You might want to change your password as a little bit of a precaution.

Oh and it doesn’t just impact Facebook, but Instagram as well (and Facebook Lite, for that matter).

Further, reports indicate that the issue went all the way back to the year 2012. Facebook’s vice president of engineering and security, Pedro Canahuati, wrote in a blog post: “As part of a routine security review in January, we found that some user passwords were being stored in a readable format within our internal data storage systems…Our login systems are designed to mask passwords using techniques that make them unreadable. To be clear, these passwords were never visible to anyone outside of Facebook and we have found no evidence to date that anyone internally abused or improperly accessed them.”

A review of security after a lapse revealed the plaintext username and password issue. As soon as it was discovered, the company began to put necessary changes into place.

The Center for Technology and Global Affairs at Oxford University’s Lukasz Olejnik thinks this is a pretty big deal from a web security standpoint, commenting, “It’s good that they’re being proactive…But this is a big deal. It seems like they found the issue during an audit so maybe their past mistakes plus new privacy regulations are making these checks more standard.”

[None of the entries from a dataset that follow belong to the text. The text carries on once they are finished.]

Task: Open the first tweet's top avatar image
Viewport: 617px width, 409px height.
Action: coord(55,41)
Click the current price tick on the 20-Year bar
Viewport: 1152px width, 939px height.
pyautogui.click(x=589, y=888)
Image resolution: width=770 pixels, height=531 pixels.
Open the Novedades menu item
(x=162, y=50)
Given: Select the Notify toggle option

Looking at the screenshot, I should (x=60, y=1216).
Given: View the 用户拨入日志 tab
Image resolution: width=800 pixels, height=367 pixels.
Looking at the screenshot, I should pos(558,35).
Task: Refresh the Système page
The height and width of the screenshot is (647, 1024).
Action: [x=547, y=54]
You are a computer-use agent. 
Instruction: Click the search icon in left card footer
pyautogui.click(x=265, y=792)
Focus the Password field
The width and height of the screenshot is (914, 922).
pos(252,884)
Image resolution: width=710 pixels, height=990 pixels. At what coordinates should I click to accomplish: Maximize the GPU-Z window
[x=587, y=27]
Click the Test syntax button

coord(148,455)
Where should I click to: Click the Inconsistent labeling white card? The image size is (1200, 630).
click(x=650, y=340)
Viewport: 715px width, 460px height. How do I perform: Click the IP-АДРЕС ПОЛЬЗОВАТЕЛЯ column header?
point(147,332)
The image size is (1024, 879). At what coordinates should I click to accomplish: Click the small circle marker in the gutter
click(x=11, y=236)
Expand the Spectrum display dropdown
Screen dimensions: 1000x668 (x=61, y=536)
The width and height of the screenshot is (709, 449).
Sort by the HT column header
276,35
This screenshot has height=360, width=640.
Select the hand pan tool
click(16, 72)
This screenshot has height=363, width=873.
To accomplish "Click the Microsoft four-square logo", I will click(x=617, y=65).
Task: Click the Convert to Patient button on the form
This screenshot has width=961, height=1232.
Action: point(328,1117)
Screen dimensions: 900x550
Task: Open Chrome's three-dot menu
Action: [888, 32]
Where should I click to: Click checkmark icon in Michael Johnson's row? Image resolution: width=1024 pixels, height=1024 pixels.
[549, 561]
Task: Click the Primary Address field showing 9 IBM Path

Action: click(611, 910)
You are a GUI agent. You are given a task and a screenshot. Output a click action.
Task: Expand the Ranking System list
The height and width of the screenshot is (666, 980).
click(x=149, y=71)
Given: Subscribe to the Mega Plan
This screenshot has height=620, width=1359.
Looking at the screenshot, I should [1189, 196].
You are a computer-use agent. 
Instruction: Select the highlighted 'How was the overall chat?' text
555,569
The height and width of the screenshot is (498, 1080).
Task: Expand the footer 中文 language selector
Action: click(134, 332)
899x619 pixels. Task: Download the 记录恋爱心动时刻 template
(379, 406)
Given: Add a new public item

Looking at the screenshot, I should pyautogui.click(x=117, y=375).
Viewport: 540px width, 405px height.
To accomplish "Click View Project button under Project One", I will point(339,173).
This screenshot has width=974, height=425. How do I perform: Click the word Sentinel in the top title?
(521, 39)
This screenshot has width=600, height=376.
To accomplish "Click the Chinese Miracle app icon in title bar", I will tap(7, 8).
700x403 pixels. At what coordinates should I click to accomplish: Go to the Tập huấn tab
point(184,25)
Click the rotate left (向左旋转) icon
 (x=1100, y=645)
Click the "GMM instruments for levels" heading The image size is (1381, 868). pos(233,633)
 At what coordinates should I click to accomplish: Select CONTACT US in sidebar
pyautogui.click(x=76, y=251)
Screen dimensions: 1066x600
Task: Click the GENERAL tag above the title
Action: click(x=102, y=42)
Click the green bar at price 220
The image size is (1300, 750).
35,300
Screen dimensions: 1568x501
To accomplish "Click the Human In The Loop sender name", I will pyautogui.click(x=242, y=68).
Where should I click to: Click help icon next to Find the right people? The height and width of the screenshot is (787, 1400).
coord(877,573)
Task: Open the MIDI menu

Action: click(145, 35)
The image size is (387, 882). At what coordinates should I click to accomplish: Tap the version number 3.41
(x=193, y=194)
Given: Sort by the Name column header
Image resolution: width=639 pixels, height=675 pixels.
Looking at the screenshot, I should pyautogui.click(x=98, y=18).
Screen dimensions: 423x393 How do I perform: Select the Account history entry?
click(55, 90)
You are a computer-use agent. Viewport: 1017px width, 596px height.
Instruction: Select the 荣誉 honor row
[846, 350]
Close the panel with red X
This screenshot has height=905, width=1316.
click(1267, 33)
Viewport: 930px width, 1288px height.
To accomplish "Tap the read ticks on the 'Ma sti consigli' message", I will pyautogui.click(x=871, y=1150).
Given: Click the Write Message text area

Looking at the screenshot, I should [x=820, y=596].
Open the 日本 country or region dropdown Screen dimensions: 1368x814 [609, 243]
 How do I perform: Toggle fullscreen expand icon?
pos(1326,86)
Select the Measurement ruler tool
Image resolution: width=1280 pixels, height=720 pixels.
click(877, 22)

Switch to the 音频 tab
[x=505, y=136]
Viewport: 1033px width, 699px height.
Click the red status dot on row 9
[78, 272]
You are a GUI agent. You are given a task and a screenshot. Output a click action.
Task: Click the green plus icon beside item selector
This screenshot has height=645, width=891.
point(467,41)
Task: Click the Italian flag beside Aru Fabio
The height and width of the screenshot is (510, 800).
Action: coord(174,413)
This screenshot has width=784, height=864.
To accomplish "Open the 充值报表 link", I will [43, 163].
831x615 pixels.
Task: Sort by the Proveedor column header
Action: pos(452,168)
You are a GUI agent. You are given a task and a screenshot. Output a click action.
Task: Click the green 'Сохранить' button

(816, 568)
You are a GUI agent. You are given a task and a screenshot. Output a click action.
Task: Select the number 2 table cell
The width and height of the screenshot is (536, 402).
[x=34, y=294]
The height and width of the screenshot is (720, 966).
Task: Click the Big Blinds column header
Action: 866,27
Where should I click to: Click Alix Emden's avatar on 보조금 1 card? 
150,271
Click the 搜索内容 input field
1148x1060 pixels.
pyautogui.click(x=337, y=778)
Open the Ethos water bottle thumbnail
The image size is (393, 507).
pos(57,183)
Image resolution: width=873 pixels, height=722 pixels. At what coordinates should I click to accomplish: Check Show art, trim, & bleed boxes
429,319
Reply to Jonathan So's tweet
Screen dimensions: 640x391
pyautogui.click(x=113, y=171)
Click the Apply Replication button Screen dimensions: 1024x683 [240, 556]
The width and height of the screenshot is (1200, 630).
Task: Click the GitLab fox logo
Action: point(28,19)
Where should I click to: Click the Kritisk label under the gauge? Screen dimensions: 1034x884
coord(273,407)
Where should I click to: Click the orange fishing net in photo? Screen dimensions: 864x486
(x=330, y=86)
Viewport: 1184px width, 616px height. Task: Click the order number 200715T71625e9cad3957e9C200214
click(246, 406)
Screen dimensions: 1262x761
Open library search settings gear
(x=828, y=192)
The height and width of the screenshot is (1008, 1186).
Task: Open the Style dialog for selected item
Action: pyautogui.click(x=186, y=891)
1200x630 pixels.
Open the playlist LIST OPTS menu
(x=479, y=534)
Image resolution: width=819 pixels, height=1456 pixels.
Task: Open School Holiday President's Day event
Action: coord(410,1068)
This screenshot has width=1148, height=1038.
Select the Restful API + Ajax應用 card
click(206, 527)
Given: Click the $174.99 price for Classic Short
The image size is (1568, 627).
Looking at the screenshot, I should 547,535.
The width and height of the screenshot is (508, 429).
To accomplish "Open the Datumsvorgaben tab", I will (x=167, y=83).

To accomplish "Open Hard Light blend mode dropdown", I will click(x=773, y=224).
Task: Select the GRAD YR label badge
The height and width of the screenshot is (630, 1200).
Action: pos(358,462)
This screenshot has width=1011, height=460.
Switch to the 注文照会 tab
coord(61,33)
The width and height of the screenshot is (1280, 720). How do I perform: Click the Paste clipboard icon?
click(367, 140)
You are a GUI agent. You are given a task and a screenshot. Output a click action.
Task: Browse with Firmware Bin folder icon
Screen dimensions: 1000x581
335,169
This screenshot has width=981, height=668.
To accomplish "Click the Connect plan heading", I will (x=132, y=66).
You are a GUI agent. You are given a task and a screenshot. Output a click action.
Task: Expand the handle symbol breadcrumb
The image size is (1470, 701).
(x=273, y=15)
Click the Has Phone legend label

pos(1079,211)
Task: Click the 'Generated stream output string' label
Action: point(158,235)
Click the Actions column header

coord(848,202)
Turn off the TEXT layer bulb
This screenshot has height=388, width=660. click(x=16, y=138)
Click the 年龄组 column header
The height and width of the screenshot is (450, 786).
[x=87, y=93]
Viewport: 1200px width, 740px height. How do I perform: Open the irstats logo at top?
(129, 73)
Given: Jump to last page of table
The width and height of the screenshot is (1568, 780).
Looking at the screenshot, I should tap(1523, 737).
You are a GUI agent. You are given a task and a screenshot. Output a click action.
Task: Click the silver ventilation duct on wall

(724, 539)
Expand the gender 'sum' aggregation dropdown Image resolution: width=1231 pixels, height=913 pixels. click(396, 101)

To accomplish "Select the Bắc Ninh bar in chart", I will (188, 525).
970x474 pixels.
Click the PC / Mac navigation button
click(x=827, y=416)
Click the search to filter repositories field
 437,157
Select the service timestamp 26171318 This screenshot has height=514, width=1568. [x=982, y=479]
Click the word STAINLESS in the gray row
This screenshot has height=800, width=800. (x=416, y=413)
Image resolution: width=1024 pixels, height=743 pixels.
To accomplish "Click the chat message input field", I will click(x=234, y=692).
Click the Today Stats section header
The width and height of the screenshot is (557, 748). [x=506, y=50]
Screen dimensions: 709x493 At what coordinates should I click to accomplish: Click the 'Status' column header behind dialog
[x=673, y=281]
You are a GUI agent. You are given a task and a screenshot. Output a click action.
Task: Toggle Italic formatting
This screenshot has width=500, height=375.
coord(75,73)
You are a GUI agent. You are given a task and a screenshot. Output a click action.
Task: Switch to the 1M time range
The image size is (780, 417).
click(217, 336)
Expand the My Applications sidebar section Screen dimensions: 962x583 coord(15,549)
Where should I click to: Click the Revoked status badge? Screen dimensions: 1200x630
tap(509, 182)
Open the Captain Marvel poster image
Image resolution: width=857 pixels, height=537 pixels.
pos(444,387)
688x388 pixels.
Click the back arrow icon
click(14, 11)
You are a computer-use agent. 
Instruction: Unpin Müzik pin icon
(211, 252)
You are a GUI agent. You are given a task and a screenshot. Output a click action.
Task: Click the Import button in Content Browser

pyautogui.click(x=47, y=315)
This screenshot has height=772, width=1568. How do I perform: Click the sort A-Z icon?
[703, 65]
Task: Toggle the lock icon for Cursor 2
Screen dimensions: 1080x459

Security engineer and director of the Open Crypto Audit Project, Kenn White, explained the entire thing from a systems point of a view, saying “But if Facebook retains that for years it raises a lot of questions about their architecture. They have an obligation to protect these debug logs and audit and understand what they’re retaining. In some ways that’s the most sensitive data they hold, because it’s raw and unmanaged.”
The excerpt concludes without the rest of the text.